Download today’s Dollop in audio form here

When you type David Eagle into Google (something which obviously I’ve never been so egocentric to do – I’m getting this from other people, you understand) you get a list of related search queries. These are based on what other people have previously searched for, in addition to the name David Eagle. At the top of the list is “David Eagle blind.” The same thing happens for the search term The Young’uns. So it seems that “blind” is the most commonly used word to follow after my name and the name of my folk group.

I’m not sure in what context these searches are being made. Are they watching the Young’uns live and thinking, “that one on the left looks a bit different. Do you think he’s blind? Well this ballad’s starting to get on my tits anyway, so a Google search will be a welcome distraction.” Or Are they typing David Eagle blind in order to be taken to the correct David Eagle. Is “David Eagle blind” viewed as the most expedient way of getting to me? I’d much rather it be “David Eagle sex god,” or “David Eagle genius,” rather than the majority of people plumping for the disability tag.

The spellchecker is unhappy with my use of the word plumping, and is telling me that it is incorrect.
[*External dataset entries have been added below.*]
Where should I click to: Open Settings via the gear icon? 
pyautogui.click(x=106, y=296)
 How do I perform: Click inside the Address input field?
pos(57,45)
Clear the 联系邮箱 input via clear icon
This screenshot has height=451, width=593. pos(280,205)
I started to doubt myself so did a Google search, and it’s David Eagle one, spellchecker nil, helping corroborate why “Davidd Eagle genius” would be just as valid a search term as “David Eagle blind.”

During my plumping search I also came upon the Urban Dictionary’s definition for the term “plumping”.
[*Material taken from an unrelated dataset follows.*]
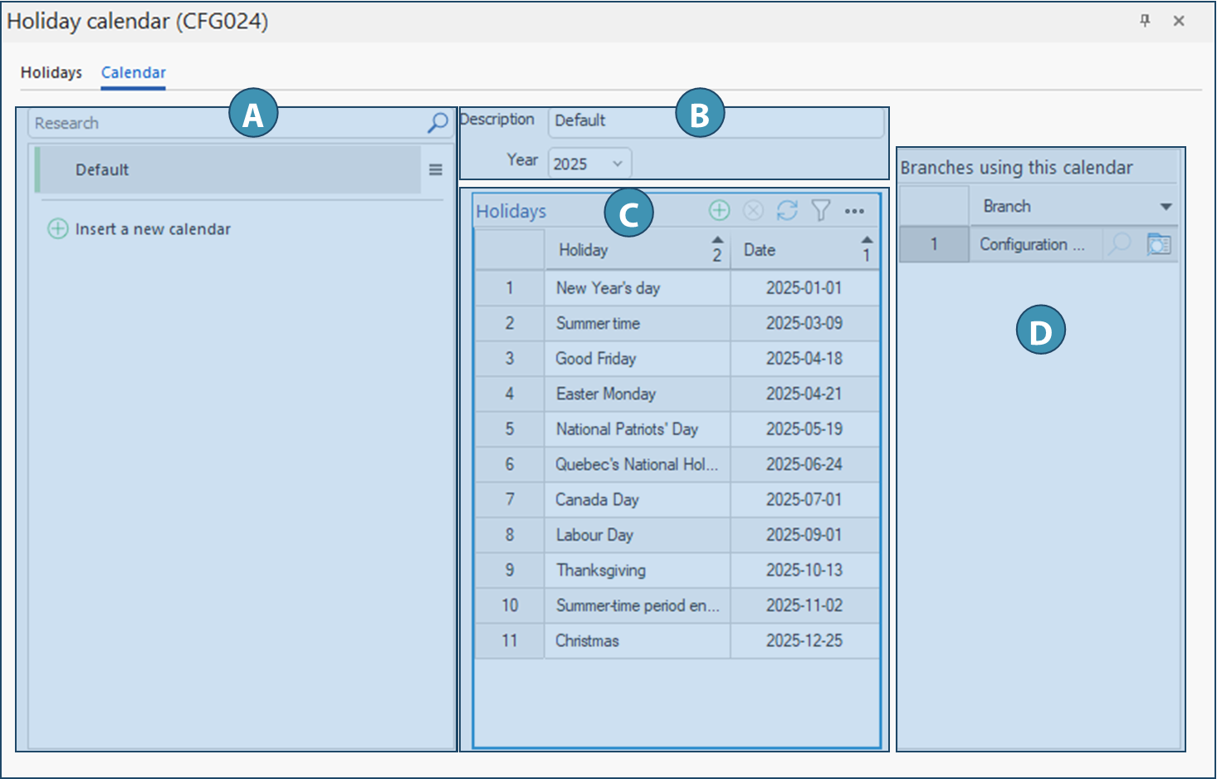Expand the Year dropdown
The image size is (1217, 779).
617,164
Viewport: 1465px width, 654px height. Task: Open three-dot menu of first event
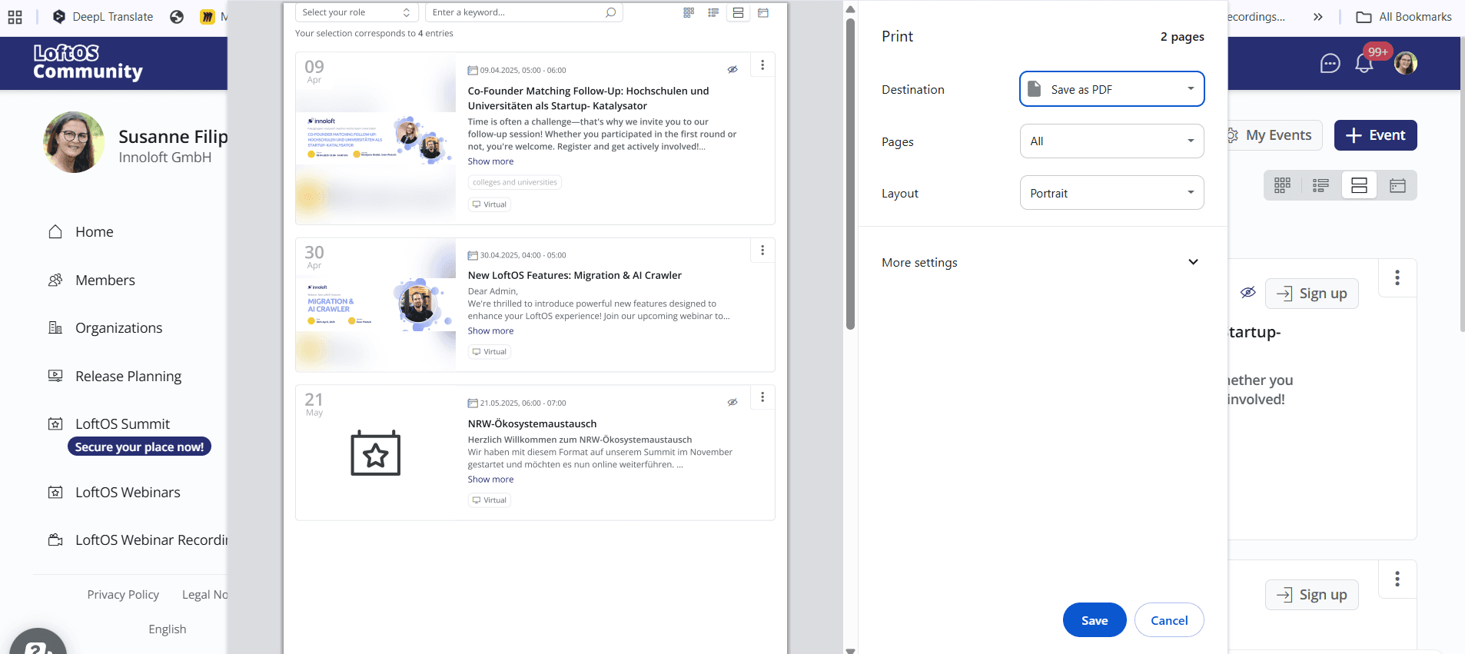coord(1397,277)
“(1) When one or more men go out to a club, bar, or McDonald’s for the sole purpose of hitting on and/or hooking up with overweight, fat, or, preferably, obese women.
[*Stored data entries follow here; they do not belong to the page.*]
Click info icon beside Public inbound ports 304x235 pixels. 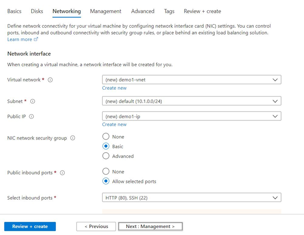coord(62,173)
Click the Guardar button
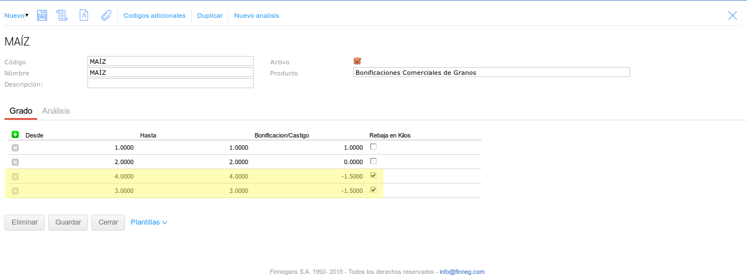 [68, 222]
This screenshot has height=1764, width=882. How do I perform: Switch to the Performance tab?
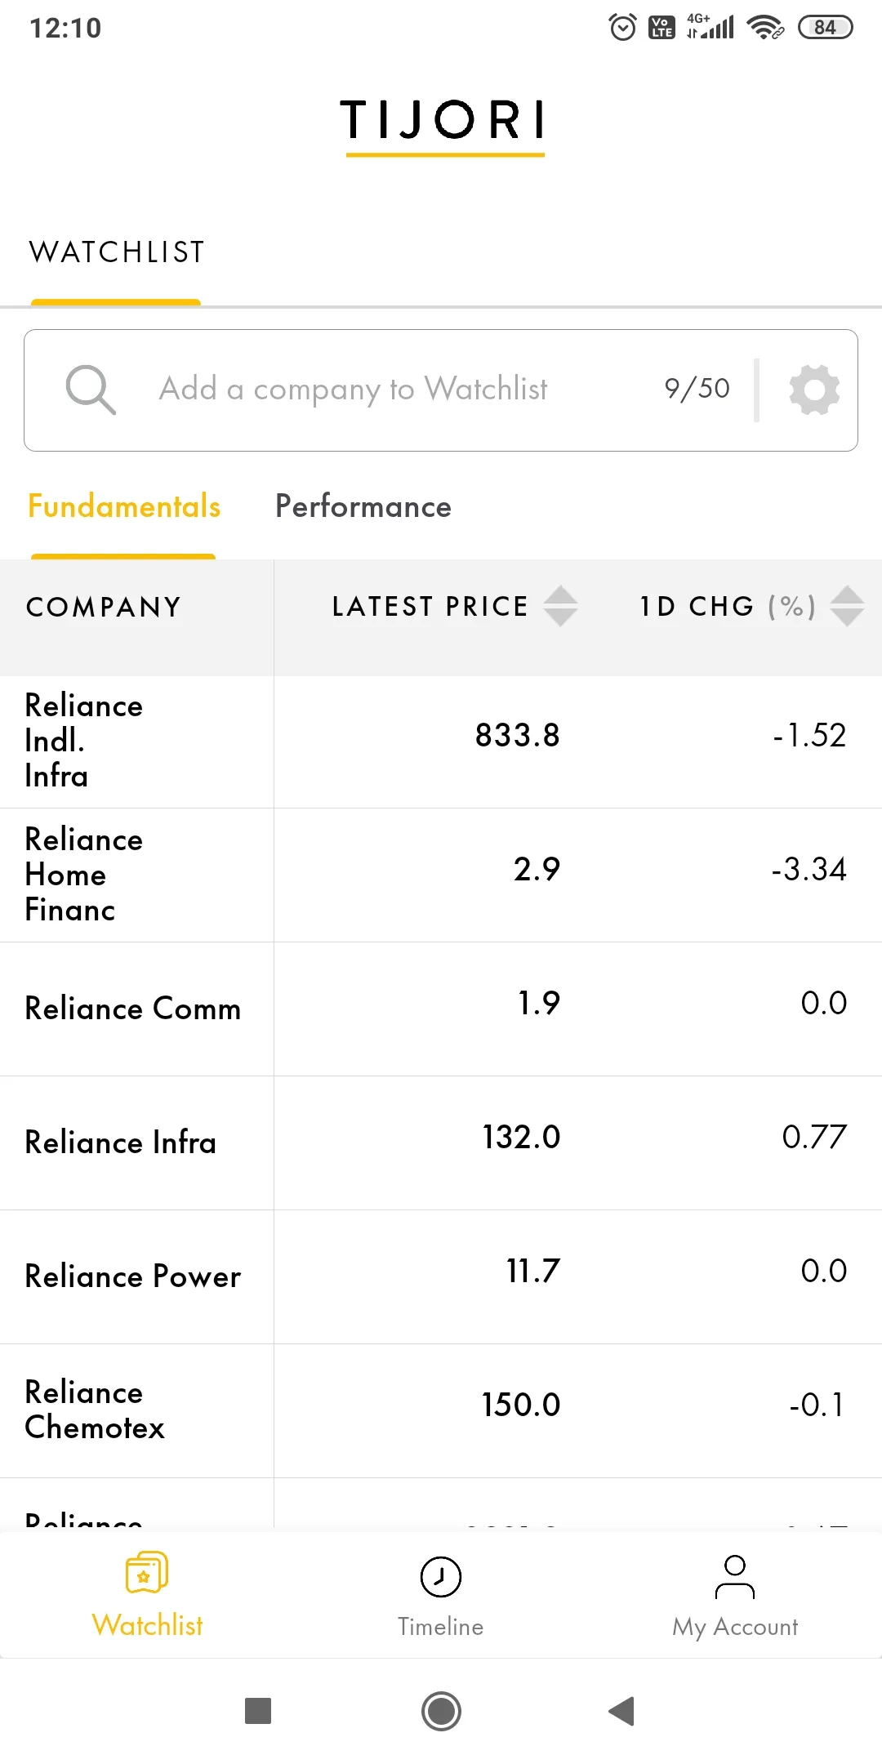(x=363, y=506)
(2) A great american pasttime, also known as “fat macking”
” Hey man, me and John are gonna go plumping tonight, would you like to accompany us?”

“I would LOVE to attend, I thoroughly enjoy plumping!”

I like the fact that they’ve included some dialogue between two characters to help us see how the word might be used. I don’t want to be snobby and prejudice here, but the way these two characters are speaking to each other seems at odds with the activity they are about to partake in. Their speech seems too formal to fit with the subject matter: “Would you like to accompany us?” “I would LOVE to attend, I thoroughly enjoy plumping!” Their way of addressing each other is rather formal and refined when you consider that they are essentially just about to crawl the streets to have sex with chubby women, unless they get really lucky and bag an obese one.

Hello to anyone who’s stumbled across this website when searching for David Eagle plump or David Eagle obese. You’ve got the wrong David Eagle, but you are very welcome. I am the blind David Eagle. That’s what I’m best known for – being blind.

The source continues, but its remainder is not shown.